=== Section Start ===
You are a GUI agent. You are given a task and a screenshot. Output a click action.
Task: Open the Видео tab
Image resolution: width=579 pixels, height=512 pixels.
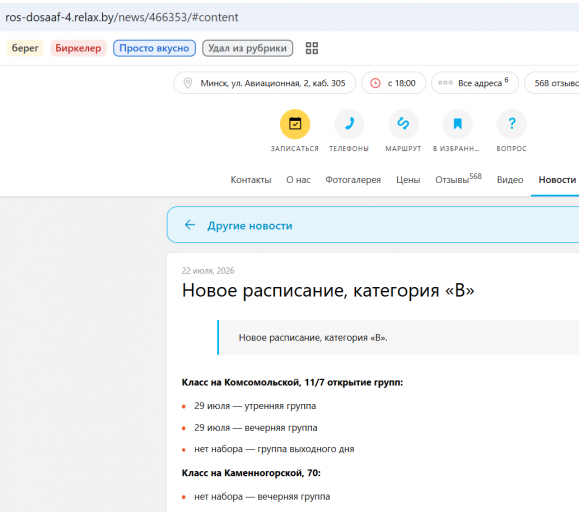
=== Section End ===
=== Section Start ===
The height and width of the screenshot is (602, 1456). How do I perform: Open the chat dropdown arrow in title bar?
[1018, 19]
=== Section End ===
§ **Work instructions**: Using the records above, set down exactly the lines from the one with "Task: Open the Видео tab" through the one with "Image resolution: width=579", inclusive, and nothing more.

§ **Written response**:
Task: Open the Видео tab
Image resolution: width=579 pixels, height=512 pixels.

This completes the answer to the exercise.